Durante años, la regla en la política colombiana parecía sencilla, quien ejerciera autoridad política, civil, administrativa o como ordenador del gasto y quisiera aspirar a una alcaldía o gobernación, debía separarse de su cargo con doce meses de anticipación. Históricamente y a la luz de la Ley 617 de 2000, muchos entendían que ese plazo se contaba desde la fecha exacta de la votación, es decir, octubre; sin embargo, recientes interpretaciones jurídicas y el siempre temido fantasma de la doble militancia han llevado a que numerosos equipos políticos estén mirando el calendario con otros ojos por eso, junio de 2026 se ha convertido en una fecha que cada día adquiere más relevancia.
La razón es técnica, pero con enormes consecuencias prácticas, si las inscripciones de candidatos para las elecciones territoriales de 2027 se realizan, como tradicionalmente ocurre, durante el segundo semestre de 2027 (usualmente entre junio y julio), algunos sectores consideran que el análisis de ciertas incompatibilidades debe hacerse tomando como referencia el momento de la inscripción y no exclusivamente el día de la votación.
Un secretario de despacho, el gerente de un hospital público, un director de una entidad descentralizada o cualquier funcionario con autoridad administrativa podría encontrarse frente a una encrucijada, aferrarse a la interpretación tradicional de octubre o retirarse con suficiente anticipación para evitar futuras demandas.
En política, pocas cosas generan más terror que una elección ganada en las urnas y posteriormente anulada en los tribunales por una causal de inhabilidad; por ello, muchos potenciales candidatos han optado por una estrategia conservadora y de blindaje jurídico absoluto, salir antes.
La política territorial tiene una particularidad: las campañas rara vez arrancan cuando la ley las autoriza, en realidad, empiezan mucho antes; inician cuando los posibles candidatos miden apoyos, estructuran equipos, recorren barrios y, sobre todo, cuando toman la decisión personal de cambiar el rumbo de sus vidas, pues, renunciar a un alto cargo público no es un paso menor, significa abandonar la estabilidad económica, el poder de gestión, la influencia institucional y la visibilidad mediática, para saltar a un terreno incierto donde no existe garantía alguna de triunfo.
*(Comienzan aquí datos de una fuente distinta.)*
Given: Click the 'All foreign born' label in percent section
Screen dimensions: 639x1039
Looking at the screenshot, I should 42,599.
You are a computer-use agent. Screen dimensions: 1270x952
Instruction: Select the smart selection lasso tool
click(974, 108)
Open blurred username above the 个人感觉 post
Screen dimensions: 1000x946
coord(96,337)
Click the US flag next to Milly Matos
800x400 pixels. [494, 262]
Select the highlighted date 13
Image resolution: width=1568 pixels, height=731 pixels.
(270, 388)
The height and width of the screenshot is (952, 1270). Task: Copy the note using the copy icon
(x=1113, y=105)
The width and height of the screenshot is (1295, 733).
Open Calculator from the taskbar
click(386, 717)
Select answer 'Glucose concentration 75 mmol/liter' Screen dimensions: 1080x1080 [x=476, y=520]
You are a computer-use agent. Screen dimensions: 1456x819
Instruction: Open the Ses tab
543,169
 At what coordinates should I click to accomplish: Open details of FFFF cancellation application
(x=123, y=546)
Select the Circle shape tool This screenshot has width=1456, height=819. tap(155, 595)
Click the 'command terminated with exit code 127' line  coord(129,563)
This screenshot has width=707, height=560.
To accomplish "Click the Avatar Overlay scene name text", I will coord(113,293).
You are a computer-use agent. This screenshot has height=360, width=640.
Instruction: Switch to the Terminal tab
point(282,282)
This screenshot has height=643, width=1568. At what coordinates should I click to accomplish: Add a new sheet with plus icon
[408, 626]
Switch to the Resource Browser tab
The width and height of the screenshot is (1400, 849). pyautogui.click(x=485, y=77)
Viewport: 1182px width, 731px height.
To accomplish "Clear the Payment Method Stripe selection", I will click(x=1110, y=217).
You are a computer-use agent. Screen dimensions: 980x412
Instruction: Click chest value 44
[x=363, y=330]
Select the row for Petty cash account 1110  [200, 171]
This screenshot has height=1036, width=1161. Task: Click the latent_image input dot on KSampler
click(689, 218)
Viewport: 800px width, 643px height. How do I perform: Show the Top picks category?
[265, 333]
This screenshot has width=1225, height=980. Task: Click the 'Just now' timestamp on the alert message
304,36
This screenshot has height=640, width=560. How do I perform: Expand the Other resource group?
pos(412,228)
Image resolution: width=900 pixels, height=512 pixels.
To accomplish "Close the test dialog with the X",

Quienes hoy despachan desde cómodas oficinas deberán decidir, en cuestión de meses, si apuestan su capital político a una candidatura futura.
La situación tiene matices para concejales y diputados, al ser miembros de corporaciones públicas y no funcionarios que ejercen autoridad administrativa directa, su análisis frente a la ley es distinto; no obstante, tampoco están libres de riesgo, quienes buscan cambiar de partido político sí están atados a plazos estrictos de renuncia, es decir, doce meses antes de las inscripciones para evitar incurrir en doble militancia, lo que obliga a revisar con lupa cada aspiración.
Lo cierto es que el debate jurídico ha producido un efecto político innegable, la campaña de 2027 comenzó antes de lo que muchos creen las inhabilidades, en esencia, no existen para castigar aspirantes, su finalidad constitucional es proteger el equilibrio democrático y evitar que quienes ejercen el poder utilicen las ventajas del Estado para apalancar sus campañas, son garantías de transparencia, pero cuando la interpretación de estas normas genera incertidumbre, el resultado es una clase política más cautelosa y unos calendarios que se adelantan.
Junio de 2026 aparece hoy como una frontera invisible, no figura en la Registraduría como una fecha de urnas, jurados o escrutinios, pero para decenas de líderes públicos representará el momento definitivo de sus carreras ¿Quedarse o renunciar? ¿Continuar administrando o comenzar a hacer política? ¿Conservar la seguridad del presente o apostar por la incertidumbre del futuro?
Al final, más allá de los códigos y la jurisprudencia del Consejo de Estado, la pregunta sigue siendo profundamente humana ¿Cuándo es el momento correcto para abandonar una posición segura y saltar al vacío? La respuesta la dará cada dirigente en silencio, mucho antes de que el resto del país se entere de que el espectáculo ha comenzado.